CogniLink demonstrates practical AI systems engineering across product, infrastructure, and retrieval architecture:

  • designing a graph-and-vector memory layer for fragmented workplace data
  • building connector interfaces and ingestion pipelines for heterogeneous APIs
  • modeling entities and relationships in Neo4j for cross-system reasoning
  • indexing citation-ready chunks into Pinecone for semantic retrieval
  • orchestrating multi-step RAG flows with classification, ranking, generation, verification, and enrichment
  • exposing streaming backend responses through a polished frontend experience
  • adding health checks, sync tracking, audit logs, budgets, and fallback stores for operational confidence

The project is strongest as evidence of system design maturity.
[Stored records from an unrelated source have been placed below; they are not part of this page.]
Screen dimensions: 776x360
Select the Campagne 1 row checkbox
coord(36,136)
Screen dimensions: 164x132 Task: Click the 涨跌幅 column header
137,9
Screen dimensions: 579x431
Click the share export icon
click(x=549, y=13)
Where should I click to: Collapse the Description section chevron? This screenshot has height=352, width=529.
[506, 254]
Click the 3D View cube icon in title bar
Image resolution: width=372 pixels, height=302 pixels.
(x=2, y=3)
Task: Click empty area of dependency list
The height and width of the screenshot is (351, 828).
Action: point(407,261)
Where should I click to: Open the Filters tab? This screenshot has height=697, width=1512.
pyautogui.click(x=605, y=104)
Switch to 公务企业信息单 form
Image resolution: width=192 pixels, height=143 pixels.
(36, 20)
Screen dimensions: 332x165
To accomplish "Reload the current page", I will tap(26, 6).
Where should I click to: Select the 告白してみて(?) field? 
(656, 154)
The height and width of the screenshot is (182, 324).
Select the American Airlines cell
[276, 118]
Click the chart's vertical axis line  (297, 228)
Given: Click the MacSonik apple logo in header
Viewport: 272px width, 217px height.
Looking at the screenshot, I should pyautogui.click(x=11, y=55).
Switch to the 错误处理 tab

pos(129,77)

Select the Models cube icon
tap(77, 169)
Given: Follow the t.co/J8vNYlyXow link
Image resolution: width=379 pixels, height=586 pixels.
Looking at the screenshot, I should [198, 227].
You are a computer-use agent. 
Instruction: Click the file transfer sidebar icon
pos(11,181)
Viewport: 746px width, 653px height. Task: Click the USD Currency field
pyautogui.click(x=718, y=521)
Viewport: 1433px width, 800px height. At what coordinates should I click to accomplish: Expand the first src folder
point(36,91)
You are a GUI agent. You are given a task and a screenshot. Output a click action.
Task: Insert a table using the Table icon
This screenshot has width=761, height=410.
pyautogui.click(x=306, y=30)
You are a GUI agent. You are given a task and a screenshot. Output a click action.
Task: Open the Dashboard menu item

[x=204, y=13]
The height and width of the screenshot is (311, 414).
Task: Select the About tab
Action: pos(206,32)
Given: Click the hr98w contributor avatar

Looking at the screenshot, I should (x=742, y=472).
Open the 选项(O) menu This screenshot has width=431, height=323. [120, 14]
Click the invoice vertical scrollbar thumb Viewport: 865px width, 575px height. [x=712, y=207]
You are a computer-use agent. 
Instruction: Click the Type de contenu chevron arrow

It treats AI answers as one piece of a larger product loop: source ingestion, evidence retrieval, citation display, graph navigation, expert discovery, alerts, and operational visibility all reinforce each other.

Future Work

The next phase would focus on turning the prototype into a harder production system:

  • document the canonical orchestration path and retire or quarantine legacy workflow code
  • validate each connector against live external APIs and add integration test coverage
  • add end-to-end browser tests for query, graph exploration, alerts, and connector flows
  • evaluate retrieval quality, citation accuracy, and expert ranking with repeatable benchmark fixtures
  • define a stronger multi-tenant security and authorization model
  • replace local development embedding defaults with production-grade embeddings in deployed environments
  • move scheduled intelligence jobs into a worker or queue
  • add deployment documentation, CI, and production observability

These limitations do not weaken the case study; they clarify the project stage. CogniLink shows a serious architecture for workspace intelligence, with a clear path from active prototype to production-grade knowledge platform.